We at VeraSage hear and see this behavior all the time. It’s why we find Block’s argument so compelling and his book so profound.
So, Jeff, the answer to “how to” implement Value Pricing is, truly, Yes. Just like Ed asks, “What are you willing to do to make it happen in your company?”
It’s a not a software tool, it’s a mindset change. And it’s not a just a pricing strategy, it’s a business model change—from selling time to selling intellectual capital.
You will also find many resources right here on this Web site, especially in the Trailblazers section, from firms that have made the transition. No two firms followed the same path to the “holy grail.” They blazed their own trail.
As will you, if, that is, you’re willing to pay the price.
Ed Kless - 01/21/2008
Eric Fetterolf asks:
I wonder if the root of the problem (cost-led pricing and keeping timesheets) is not lack of vision or education. I wonder if the problem actually exists at a deeper level — the law.

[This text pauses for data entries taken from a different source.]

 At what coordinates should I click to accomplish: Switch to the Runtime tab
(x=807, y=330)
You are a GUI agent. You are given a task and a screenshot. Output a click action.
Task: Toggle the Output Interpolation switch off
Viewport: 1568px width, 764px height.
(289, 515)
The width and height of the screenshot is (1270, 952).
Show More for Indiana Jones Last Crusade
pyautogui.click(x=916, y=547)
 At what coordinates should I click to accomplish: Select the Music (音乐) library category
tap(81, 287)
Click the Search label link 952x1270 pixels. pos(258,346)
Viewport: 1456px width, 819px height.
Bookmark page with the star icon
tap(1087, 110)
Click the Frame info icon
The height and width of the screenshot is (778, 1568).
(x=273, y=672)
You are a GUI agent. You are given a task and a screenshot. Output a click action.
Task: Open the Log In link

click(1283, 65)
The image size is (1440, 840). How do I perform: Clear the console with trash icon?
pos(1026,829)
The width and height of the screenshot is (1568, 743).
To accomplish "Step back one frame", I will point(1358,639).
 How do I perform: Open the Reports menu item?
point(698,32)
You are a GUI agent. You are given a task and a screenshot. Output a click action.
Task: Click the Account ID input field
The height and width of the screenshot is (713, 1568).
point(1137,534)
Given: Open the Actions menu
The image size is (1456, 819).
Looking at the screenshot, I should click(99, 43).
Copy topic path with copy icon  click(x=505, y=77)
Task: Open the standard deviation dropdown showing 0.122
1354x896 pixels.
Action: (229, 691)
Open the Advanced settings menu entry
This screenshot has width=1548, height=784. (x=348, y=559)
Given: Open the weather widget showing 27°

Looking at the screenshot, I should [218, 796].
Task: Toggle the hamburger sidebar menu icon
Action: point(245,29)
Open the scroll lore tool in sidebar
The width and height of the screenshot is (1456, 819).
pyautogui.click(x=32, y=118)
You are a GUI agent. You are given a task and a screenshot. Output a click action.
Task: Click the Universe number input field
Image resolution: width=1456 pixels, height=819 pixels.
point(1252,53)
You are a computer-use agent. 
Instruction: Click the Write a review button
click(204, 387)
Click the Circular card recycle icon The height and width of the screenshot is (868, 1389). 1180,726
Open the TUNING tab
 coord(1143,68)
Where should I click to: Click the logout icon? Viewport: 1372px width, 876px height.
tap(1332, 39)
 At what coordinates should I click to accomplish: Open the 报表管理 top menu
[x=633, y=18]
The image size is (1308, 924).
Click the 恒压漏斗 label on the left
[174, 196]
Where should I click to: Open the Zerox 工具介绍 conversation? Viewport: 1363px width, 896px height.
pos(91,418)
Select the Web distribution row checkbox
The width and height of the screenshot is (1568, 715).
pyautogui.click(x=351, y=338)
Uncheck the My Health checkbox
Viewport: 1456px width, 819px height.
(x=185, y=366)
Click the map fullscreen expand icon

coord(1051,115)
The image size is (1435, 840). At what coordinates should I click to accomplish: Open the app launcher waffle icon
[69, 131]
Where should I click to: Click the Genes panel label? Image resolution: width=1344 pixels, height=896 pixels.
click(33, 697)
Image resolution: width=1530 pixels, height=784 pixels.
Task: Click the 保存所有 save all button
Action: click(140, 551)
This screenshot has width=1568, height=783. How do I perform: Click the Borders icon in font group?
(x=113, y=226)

Employers are required to pay employees the hours they work. That is why firms that make time cards, physical and software based, are successful. Employees are not paid by the result, but by the punch time clock. Since the law is rooted deeply in the fundamental Marx theory of labor, (isn’t that a shock that the American labor laws are guided by Marx), is it really a mental stretch to see why many firms are struggling with the transition? They are being held to a flawed standard by our government.
The question for the court of public debate: Are we simply attacking a virulent symptom and not the true underlying root cause?
Eric, you are correct in your assessment that most labor laws are derived from Marx and that this is certainly a problem. However, from my (amateur) understanding of the law, this does not force companies to keep timesheets. I know that most companies are required to keep attendance records for exempt employees, but this does not mean that they have to pay by the hour. It certainly does not mean that they have to price and then bill by the hour.
Any other thoughts from the community?